Enter the Freewrite, which claims you will double your hourly word count.

And exit the Freewrite, when I see that it costs $549, only does one thing (allowing you to type documents), and has no arrow keys because going back to edit is for losers.

But wait, in a shocking surprise substitution, enter the Freewrite Traveler, which also claims you will double your hourly word count.

And exit the Freewrite Traveler, when I see it costs $369 (on sale, normally $599!), has all the same issues as the Freewrite, and, oh yeah, isn’t out yet.

I was starting to lose faith and therefore was forced to redouble my searching efforts.

Which is how I stumbled across the Pomera DM30, a compact, instant-on device with a folding keyboard and E-Ink display.

That can be had now for (as low as) $208, uses a Japanese keyboard layout, has be be imported from Japan, and is also distraction-free since it can’t do anything else.

Well, that’s not entirely true. I sometimes am forced to use a Japanese layout keyboard at the day job, and let me tell you, nothing is more distracting than trying to hit the space bar or figure out where the friggin’ ‘:’ and ‘;’ keys actually are, inaccurate labeling on the keys notwithstanding.

WTF, Japan? WTF?

But these devices (the Freewriti, as the plural for Freewrite is written in Old Latin, and the Pomera) were instant on, and that really appealed to me. There was no way I’d pay $250+ for (yet another) computer/word processor, so I was reluctantly leaning towards the Pomera, even though I knew the keyboard would drive me crazy and the $208 price still felt a bit steep.

That’s when I discovered HPCs.

HPCs are, for those of you who are young or who are old but not nerds, Handheld PCs. Small computers either running proprietary OSes (such as the Psion 7 running Symbian) or Windows CE.Some are tiny and literally fit in the palm of your hand (such as the HP 100LX which runs DOS), and others are slightly larger with nearly full-size keyboards (such as the NEC MobilePro 900C or Psion Netbook Pro).

They also haven’t been made in at least 15 years.

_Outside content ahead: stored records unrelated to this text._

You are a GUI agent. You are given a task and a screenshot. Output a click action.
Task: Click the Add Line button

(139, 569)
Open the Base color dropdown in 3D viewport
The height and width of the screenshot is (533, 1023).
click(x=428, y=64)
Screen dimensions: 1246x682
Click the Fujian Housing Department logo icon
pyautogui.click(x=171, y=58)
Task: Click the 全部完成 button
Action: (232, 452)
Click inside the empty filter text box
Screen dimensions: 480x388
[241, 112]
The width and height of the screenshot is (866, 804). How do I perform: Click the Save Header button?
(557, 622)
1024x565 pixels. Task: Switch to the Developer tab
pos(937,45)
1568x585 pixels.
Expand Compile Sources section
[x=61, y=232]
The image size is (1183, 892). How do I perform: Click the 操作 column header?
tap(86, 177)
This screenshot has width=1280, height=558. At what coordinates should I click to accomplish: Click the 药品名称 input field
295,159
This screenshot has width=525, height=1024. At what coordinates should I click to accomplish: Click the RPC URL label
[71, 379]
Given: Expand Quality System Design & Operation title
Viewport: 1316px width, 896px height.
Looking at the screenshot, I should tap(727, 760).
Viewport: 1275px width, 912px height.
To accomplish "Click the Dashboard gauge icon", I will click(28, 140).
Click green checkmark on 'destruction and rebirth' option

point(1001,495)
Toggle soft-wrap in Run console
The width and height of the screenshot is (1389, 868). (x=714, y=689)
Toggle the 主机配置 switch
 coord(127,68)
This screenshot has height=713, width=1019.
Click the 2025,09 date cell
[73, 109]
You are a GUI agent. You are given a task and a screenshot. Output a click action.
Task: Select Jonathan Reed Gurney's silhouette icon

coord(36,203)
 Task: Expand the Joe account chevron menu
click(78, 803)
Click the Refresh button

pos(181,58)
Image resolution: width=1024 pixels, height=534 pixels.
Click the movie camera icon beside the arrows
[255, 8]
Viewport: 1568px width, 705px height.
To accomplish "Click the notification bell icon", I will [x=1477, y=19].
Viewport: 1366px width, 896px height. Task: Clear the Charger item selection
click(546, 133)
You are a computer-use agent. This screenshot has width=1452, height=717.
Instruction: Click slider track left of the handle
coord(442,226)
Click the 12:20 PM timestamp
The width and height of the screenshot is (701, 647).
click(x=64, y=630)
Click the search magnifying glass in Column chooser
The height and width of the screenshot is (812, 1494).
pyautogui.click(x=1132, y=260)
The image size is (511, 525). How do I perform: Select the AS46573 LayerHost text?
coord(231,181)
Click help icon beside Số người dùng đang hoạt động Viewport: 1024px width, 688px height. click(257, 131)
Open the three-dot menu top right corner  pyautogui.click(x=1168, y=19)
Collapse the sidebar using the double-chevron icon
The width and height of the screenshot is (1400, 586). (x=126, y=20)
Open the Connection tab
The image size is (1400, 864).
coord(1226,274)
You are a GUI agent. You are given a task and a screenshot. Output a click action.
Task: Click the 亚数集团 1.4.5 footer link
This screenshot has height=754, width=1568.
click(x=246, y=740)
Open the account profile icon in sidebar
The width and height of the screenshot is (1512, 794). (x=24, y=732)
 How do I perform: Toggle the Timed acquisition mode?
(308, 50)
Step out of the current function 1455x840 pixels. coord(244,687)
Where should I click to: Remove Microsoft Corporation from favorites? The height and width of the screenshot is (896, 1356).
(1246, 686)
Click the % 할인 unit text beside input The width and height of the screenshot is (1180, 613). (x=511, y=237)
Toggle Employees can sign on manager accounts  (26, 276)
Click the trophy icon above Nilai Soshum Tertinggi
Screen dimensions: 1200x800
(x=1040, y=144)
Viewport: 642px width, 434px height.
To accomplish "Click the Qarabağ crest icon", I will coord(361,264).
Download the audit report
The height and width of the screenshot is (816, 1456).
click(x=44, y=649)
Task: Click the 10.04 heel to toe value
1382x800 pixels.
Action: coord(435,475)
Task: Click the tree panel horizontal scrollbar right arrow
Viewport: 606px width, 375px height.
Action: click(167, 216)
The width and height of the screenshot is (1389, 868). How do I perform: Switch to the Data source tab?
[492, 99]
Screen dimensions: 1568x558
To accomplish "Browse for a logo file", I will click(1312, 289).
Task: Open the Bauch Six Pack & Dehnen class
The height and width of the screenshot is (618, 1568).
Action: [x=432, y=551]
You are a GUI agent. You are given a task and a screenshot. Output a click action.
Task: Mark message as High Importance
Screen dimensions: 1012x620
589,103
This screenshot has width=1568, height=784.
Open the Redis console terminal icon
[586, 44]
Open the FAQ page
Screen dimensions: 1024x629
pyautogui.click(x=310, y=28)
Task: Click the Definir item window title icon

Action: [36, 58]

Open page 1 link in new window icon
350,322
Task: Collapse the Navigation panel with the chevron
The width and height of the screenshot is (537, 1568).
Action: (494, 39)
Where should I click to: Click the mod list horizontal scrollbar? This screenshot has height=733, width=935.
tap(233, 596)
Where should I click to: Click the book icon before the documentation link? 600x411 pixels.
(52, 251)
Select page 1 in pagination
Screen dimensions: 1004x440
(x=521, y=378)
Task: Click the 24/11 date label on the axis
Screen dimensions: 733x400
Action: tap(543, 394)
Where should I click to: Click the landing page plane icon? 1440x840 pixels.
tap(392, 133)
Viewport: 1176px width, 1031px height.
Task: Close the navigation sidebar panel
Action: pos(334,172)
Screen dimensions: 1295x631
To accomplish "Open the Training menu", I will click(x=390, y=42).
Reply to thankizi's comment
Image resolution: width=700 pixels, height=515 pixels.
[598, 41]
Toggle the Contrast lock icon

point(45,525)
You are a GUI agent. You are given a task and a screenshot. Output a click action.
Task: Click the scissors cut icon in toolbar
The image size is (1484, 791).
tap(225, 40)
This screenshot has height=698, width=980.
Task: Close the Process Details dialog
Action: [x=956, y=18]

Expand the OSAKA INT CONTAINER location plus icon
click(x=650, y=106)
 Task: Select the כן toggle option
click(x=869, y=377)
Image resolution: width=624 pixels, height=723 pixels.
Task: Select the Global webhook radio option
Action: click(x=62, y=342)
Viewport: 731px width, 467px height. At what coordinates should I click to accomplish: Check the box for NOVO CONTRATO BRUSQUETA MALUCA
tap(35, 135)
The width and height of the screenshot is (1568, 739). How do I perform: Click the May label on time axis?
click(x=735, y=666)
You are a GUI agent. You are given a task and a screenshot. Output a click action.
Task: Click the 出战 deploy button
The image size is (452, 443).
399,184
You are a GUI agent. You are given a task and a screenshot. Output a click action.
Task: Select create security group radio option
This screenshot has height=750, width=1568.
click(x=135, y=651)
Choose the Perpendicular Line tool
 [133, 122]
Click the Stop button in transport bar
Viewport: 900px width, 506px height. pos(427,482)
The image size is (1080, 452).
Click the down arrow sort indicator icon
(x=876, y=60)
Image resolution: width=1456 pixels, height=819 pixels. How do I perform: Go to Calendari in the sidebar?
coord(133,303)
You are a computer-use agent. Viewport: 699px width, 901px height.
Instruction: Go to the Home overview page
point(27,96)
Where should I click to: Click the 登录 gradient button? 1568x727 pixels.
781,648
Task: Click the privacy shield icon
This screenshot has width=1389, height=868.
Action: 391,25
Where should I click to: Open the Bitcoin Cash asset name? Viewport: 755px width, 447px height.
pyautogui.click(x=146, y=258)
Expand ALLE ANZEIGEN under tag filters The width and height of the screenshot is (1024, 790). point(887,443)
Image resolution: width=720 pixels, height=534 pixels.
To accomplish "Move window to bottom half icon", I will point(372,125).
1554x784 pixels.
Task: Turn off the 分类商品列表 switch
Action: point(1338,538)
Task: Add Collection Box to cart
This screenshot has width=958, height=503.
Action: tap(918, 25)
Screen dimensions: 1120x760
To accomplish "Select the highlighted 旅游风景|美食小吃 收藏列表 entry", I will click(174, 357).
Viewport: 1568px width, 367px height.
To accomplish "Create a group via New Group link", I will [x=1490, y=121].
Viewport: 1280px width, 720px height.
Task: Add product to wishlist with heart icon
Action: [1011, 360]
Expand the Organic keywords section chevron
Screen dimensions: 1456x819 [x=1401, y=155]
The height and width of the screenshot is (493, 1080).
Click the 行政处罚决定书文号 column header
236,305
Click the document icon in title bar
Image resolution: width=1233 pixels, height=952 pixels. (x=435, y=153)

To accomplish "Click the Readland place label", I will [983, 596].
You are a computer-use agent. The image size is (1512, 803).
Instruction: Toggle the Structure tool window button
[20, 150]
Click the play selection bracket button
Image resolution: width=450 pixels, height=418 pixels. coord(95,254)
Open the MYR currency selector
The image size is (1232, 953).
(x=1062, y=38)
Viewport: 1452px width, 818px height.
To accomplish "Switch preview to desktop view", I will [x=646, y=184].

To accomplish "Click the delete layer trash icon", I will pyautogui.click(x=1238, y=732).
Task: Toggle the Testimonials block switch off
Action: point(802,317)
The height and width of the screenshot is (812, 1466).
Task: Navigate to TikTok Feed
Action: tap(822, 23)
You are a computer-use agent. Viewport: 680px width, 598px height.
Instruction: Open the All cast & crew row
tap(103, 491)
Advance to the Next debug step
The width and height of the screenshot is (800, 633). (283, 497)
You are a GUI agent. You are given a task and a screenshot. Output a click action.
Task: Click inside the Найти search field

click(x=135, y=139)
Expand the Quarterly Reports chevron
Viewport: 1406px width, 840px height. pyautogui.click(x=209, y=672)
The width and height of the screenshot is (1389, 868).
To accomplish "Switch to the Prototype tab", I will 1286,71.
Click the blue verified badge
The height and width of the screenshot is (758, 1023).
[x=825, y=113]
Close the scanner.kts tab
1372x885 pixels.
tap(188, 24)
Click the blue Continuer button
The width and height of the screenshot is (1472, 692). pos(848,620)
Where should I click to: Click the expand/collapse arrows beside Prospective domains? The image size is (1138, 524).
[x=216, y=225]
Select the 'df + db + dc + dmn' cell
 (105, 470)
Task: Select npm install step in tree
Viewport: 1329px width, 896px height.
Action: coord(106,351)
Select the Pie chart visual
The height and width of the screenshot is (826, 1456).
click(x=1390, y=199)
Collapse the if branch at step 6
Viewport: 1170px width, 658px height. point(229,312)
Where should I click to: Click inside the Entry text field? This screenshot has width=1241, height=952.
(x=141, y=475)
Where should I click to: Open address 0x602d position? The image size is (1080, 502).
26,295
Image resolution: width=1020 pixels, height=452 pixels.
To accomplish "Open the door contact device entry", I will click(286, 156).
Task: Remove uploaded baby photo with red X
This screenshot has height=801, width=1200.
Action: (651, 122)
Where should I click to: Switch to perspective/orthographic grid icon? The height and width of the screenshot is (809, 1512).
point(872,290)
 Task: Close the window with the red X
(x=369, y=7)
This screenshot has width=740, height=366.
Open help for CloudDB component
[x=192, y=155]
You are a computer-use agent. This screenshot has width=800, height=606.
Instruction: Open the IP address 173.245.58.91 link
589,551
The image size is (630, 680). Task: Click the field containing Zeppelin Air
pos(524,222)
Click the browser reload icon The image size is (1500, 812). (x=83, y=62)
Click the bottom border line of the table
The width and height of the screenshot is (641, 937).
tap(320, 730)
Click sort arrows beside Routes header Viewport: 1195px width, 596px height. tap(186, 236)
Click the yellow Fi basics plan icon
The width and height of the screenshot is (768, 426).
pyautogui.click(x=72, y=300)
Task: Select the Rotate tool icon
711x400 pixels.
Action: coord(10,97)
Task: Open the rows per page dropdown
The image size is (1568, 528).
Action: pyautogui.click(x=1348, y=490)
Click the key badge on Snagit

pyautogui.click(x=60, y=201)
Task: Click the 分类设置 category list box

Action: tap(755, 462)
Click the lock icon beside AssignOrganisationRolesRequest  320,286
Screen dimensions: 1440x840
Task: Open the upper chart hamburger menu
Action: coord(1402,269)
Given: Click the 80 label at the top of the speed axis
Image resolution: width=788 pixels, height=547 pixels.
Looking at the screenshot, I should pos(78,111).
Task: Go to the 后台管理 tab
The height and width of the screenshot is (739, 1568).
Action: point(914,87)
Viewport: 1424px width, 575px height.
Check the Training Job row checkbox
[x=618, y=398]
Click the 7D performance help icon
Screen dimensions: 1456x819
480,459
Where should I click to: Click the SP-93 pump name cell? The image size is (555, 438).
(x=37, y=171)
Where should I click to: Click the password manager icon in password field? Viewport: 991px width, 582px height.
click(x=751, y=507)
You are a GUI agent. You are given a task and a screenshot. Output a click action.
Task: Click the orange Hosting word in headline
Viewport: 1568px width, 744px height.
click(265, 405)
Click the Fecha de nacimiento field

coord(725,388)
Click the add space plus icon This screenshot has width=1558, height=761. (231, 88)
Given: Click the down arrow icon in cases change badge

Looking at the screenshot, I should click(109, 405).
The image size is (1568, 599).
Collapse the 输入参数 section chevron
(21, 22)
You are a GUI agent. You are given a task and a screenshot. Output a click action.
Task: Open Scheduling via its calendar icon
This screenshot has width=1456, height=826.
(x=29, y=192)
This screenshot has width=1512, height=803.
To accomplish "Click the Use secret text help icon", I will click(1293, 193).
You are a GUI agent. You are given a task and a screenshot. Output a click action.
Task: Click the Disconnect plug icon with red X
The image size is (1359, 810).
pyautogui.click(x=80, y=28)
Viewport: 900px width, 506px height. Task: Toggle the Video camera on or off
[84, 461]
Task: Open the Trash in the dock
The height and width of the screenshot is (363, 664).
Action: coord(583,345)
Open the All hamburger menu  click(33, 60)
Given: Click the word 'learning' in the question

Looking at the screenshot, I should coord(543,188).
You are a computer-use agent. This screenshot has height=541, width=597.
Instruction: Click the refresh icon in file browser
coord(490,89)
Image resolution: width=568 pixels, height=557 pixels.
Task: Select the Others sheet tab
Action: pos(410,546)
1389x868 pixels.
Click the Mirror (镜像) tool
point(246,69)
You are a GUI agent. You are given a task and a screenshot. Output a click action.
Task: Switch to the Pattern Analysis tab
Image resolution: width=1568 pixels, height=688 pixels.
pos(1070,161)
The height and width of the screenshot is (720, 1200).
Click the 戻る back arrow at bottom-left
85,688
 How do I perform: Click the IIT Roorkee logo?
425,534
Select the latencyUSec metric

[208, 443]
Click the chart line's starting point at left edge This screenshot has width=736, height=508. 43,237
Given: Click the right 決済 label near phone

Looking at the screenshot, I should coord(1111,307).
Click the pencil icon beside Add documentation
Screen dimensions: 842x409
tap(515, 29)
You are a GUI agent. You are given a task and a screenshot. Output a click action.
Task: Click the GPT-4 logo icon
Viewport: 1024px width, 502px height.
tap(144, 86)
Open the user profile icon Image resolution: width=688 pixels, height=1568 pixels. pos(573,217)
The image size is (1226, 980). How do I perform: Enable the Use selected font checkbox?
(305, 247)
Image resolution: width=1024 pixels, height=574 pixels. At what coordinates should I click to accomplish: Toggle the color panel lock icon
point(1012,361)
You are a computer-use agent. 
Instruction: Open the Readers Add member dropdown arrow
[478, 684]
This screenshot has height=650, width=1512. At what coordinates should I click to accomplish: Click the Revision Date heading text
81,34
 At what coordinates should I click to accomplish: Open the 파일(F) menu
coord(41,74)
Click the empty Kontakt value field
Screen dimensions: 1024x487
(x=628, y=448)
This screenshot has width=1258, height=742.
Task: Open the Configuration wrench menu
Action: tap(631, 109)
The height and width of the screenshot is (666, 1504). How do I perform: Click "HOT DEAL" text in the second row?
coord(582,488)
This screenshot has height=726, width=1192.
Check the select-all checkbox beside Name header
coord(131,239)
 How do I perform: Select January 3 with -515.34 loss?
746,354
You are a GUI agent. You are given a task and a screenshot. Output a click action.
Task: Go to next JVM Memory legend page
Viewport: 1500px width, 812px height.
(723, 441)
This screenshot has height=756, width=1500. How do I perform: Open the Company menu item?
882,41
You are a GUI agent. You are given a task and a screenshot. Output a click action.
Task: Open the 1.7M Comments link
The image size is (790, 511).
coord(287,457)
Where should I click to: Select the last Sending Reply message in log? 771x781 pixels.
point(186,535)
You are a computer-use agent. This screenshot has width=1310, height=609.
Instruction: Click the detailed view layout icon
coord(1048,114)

But I found a new old stock (so still in the box, woo-hoo!) Psion Netbook Pro on eBay for ~$130 and, after weeks of searching and researching and viewing YouTube videos of it (and the Pomera and the FreeWriters and the HP 100 and 200 LXes and the older Psion 7 that goes for $450+ on eBay), I ordered it.

It came with Windows CE (duh), Wordpad and a bunch of outdated Microsoft Office viewers.

And nothing else.

Which I found a little…lacking.

So I spent another week or so doing more research, discovered someone selling a CD with a bunch of licensed programs for Win CE, including a more full-featured word processor than Wordpad that could save documents as Microsoft .doc files.

So for another $48 (including shipping), I ordered that.

And waited 18 days for it to show up. The first 13 of which were spent in the originating post office. For some reason.

Some incredibly frustrating, but unknown to me reason.

Side note: the USPS package tracking sucks. That is the scientific term to describe it – I’m too polite to use the informal term that immediately comes to mind.

Now did I use my shiny new (old stock) distraction-free writing computer during all this?

Hell, no! It only has Wordpad! Yeech! I’m no masochist!

(Well, OK, maybe I am, but not when it comes to my writing.)

So if you’re thinking about dipping your toes into the whole distraction-free writing world, I have one word of advice for you:

Don’t.

* I didn’t use Bing. No one does. I used a different, functional search engine. That doesn’t spy on me.